Em 1989 nasce a Comissão de Mulheres Negras de Campinas, com a vivência junto Laudelina de Campos Mello, e em 1991 após seu falecimento, passamos a denominar CASA LAUDELINA de Campos Mello – Organização da Mulher Negra, em femenagem ao legado de lutas e vida de Laudelina.

Formado por mulheres e jovens negras oriundas de diversos movimentos sociais e populares e também mulheres que ainda não haviam despertado a consciência questionadora herdada de nossas deusas ancestrais.

A atuação das LAUDELINAS foi por muito tempo polarizada entre as articulações sobre os direitos sexuais e direitos reprodutivos, formação e sensibilização política, ampliação da escolaridade, criação de Cursinho Popular Pré Vestibular para acesso às universidades, e ancestralidade/religiosidade, cultura e arte, saúde da população negra entre outras frentes de lutas.

Na parte de direitos sexuais, criamos os ciclos de oficinas para a juventude negra, coordenado pelo grupo de trabalho sobre juventude que iniciou em 1992 e atua até hoje.

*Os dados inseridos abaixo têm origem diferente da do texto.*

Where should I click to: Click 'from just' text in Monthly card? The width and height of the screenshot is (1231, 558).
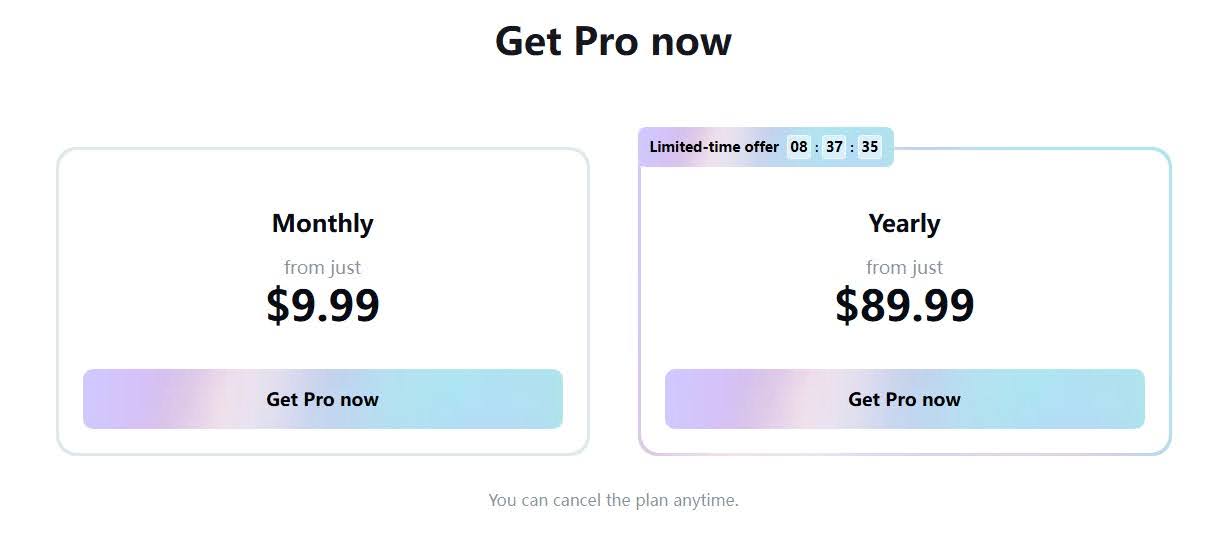pos(322,267)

Na parte de cultura temos os nosso Jantar das Iabás.

Atualmente

A Casa Laudelina desenvolve suas atividades nas áreas temáticas da saúde, educação, trabalho, meio ambiente, cultura, comunicação e inclusão digital com centralidade nos direitos: humano, social, econômico, cultural e ambiental.

Nossas estratégias e planos de ação priorizam investimentos em curso de capacitação em Advocacia, na produção e difusão do conhecimento, na participação e na ampliação da democracia, cujo eixo norteador é o empoderamento da população negra, para realização eficaz na avaliação, no monitoramento e no controle social das políticas públicas.

Neste contexto participamos efetivamente: de conselhos, fóruns, conferências nacionais e internacionais do Sistema ONU, entre outros dispositivos de exercício da democracia. Estabelecemos parcerias estratégicas com governos, sociedade civil, empresas públicas, privadas e com agências de cooperação nacional e internacional na luta para erradicar o racismo e o sexismo institucional, que geram desigualdades estruturais.